All this with big bowls of plain steamed rice and some standard Vietnamese beer.
The price was very cheap for London (sorry I don't have the receipt on me), somewhat less than something comparable at Song Que (on Kingsland Road).
We will be back to try the Bun Bo and Pho and some of the vegetable dishes which looked fab as they went by. So, it is worth a visit, but I have yet to find a Vietnamese restaurant in London that blows my mind.
Which brings me to my 'mystery':
Why are are herb platters so anemic in Vietnamese restaurants throughout Europe? In the States one gets big plates of lovely bibb or other lettuce (made for wrapping) rather than iceburg which doesn't bend and doesn't have much of a taste. You also usually have several kinds of herbs like basil, mint and coriander and perhaps some exotic herbs and bean sprouts, depending on the restaurant. In various locations in Europe, I have never been offered (even when I beg and describe what I want) anything like the above. Now, since I have had fabulous herb platters at several Lebanese and Iranian restaurants in London, I know it isn't a matter of sourcing the fresh ingredients.
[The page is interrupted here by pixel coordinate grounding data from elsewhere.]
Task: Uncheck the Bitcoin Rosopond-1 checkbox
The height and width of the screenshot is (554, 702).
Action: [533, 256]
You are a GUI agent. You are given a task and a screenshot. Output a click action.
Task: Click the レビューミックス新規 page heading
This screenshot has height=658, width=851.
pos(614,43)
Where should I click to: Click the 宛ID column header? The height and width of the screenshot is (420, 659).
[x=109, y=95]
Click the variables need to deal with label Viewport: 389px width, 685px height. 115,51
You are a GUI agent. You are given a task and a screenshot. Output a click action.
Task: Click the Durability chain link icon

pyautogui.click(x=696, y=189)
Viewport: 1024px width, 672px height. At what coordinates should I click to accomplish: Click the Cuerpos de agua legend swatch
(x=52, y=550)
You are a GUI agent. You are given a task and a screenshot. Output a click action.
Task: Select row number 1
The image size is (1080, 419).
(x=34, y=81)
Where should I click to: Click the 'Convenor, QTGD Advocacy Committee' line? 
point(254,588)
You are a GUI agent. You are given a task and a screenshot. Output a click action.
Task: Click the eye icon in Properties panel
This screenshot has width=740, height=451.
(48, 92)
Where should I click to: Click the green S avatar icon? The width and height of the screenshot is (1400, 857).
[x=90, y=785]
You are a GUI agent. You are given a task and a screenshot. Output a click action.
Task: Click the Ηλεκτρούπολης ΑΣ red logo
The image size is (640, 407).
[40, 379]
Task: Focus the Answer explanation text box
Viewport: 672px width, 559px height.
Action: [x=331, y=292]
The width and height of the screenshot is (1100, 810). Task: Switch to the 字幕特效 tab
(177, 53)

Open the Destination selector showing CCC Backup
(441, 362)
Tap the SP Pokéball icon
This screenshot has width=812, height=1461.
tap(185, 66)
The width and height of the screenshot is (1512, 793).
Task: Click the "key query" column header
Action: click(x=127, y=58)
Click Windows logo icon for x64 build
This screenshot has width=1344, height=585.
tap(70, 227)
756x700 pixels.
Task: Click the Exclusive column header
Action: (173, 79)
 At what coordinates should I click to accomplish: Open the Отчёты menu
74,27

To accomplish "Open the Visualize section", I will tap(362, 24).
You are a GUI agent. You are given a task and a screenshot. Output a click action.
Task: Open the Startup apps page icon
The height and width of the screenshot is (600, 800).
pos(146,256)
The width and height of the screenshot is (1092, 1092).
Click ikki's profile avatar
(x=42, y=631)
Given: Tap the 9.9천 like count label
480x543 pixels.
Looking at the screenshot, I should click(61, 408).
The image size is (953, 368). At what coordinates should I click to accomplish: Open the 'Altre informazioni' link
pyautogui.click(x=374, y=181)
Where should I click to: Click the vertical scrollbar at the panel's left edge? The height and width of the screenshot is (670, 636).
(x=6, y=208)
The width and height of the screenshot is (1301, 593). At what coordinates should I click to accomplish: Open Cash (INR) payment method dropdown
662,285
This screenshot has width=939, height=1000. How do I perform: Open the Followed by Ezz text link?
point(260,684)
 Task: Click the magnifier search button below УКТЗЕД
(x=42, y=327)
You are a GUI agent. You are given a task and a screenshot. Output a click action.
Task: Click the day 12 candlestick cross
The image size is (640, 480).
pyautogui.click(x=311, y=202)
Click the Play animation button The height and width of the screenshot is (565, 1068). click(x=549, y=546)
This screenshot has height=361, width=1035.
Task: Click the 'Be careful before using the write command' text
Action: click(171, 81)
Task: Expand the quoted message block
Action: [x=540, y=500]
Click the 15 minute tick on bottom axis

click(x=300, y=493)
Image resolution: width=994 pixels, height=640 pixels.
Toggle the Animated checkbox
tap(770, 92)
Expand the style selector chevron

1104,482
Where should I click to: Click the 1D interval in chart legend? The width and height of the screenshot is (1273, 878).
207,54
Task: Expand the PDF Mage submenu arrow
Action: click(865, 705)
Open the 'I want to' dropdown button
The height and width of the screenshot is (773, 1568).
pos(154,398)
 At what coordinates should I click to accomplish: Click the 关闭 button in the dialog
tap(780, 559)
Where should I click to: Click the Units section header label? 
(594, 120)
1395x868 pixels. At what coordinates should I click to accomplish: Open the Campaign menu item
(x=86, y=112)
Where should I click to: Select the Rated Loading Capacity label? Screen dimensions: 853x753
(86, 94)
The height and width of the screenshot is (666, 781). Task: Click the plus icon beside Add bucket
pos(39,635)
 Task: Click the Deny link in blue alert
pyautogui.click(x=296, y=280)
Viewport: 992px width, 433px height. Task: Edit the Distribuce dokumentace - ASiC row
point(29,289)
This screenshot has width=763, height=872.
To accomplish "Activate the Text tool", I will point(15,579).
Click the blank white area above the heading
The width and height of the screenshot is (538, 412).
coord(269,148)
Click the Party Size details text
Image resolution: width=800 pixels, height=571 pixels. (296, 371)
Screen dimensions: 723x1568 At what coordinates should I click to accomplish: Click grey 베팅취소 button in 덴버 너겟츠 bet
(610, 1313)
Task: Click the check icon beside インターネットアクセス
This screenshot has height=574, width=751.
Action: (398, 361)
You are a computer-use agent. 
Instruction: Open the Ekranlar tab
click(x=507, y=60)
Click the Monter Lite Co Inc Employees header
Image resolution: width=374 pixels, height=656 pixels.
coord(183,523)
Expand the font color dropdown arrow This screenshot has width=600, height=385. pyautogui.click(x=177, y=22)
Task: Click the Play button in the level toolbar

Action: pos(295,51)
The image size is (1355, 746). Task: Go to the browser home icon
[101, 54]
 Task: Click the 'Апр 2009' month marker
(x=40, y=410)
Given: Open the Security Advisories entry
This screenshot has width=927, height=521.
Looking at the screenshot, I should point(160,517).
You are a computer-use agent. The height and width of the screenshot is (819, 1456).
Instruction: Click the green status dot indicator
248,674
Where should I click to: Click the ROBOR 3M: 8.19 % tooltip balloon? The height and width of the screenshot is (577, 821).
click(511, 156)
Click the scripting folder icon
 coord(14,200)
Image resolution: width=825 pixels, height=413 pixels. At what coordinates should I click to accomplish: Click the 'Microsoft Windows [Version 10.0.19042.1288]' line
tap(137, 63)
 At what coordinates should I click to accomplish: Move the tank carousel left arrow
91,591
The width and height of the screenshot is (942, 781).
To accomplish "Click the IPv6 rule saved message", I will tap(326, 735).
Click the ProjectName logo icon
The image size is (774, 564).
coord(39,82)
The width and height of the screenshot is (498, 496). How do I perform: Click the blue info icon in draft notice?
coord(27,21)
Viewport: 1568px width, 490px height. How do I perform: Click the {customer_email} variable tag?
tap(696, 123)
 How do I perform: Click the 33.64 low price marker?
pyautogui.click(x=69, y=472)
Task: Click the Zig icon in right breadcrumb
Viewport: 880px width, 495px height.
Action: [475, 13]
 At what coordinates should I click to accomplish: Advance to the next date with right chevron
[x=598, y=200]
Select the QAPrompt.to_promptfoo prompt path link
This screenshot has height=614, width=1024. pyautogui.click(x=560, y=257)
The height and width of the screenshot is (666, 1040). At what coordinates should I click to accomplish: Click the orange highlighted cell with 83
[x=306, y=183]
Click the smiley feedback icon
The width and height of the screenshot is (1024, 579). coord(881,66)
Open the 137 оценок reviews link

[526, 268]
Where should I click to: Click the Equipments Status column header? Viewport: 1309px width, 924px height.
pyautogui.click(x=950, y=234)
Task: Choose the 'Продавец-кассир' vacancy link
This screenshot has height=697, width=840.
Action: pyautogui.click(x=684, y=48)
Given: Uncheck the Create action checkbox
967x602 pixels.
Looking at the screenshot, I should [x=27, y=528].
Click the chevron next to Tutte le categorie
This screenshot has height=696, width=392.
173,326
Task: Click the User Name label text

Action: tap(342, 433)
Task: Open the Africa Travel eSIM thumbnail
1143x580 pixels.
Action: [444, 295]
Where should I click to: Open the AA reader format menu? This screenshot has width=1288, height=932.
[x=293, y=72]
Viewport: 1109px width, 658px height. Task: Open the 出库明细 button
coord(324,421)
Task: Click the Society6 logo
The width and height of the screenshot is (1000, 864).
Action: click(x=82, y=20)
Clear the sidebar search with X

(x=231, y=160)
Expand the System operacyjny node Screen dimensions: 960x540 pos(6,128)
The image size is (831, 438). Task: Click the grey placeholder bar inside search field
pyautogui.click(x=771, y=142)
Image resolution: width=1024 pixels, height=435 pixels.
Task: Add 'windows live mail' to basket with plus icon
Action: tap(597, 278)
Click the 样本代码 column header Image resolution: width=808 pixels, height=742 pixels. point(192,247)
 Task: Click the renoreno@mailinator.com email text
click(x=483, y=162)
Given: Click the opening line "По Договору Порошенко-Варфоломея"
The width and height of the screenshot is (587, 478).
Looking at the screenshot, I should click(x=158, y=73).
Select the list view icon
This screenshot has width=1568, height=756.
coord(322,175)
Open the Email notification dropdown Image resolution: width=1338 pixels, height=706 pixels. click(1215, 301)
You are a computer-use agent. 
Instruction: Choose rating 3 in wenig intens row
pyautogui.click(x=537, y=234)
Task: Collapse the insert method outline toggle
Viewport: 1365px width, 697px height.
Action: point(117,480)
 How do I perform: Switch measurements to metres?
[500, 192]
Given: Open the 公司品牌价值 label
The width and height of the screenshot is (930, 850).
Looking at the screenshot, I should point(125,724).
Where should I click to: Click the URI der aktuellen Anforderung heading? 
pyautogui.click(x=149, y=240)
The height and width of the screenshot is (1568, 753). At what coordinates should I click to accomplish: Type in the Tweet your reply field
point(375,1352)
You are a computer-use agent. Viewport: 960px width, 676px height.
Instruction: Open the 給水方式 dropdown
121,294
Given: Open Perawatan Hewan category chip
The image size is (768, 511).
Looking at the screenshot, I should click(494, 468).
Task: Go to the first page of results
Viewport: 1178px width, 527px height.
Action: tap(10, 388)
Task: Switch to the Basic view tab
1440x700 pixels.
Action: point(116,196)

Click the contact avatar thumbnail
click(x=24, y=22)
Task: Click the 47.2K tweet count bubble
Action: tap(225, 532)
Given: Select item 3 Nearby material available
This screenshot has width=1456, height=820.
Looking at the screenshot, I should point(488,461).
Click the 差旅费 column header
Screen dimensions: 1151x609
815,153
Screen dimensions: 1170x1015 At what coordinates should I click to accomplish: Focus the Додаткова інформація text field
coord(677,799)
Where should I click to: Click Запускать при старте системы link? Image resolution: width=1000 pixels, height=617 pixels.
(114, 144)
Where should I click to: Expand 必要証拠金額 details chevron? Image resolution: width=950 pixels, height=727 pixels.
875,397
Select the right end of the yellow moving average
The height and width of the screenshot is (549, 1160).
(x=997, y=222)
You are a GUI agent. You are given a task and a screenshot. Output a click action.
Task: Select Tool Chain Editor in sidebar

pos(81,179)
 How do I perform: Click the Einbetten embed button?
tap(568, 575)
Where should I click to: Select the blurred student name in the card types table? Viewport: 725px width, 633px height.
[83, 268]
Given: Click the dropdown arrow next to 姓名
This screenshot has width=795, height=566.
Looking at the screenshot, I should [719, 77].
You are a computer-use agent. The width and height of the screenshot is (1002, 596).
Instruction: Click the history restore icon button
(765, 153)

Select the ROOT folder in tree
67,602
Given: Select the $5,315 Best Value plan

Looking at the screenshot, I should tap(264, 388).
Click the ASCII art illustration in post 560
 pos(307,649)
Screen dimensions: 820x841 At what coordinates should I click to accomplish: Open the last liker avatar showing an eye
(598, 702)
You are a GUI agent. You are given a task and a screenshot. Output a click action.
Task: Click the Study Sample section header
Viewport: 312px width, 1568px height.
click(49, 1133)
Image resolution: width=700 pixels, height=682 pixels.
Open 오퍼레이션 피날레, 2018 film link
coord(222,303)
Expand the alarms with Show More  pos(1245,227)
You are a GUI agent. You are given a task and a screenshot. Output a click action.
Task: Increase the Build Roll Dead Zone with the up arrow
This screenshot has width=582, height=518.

So what's the deal? Anyone?
Also, any comments on the giant cha gio? Is this just a variation? I'd love to hear from people who have actually been to Vietnam.
The Vietnamese restaurants in London seem to be highly sinicised. Of the 2 retaurants I've eaten in London's Chinatown claiming "authentic" Vietnamese cooking, there was no one there who even spoke Vietnamese despite the fact that the staff were Asian-looking. When I made a point about it, the manager went into the kitchen to fetch an elderly man who came out speaking in very broken Vietnamese with a heavy Chinese accent. I guess he was trying to prove the "authenticity" of his Vietnamese claim.
I assume this Chinese-connection is be the unfortunate cause of the burrito-sized cha?-giò rather than the fingerling version eaten by Vietnamese. Fresh raw herbs while quintessential for the Vietnamese table are unknown to Chinese.
I live in Saigon -- regualr cha gio in Vietnam are always small and thin (thinner the better). Meant to be wrapped in some sort of lettuce or leaf with an herb sprig or two and then dipped, as you observed. Cha gio cua (filled with mostly crab) are sometimes a bit fatter, but still never as large as you describe in your post.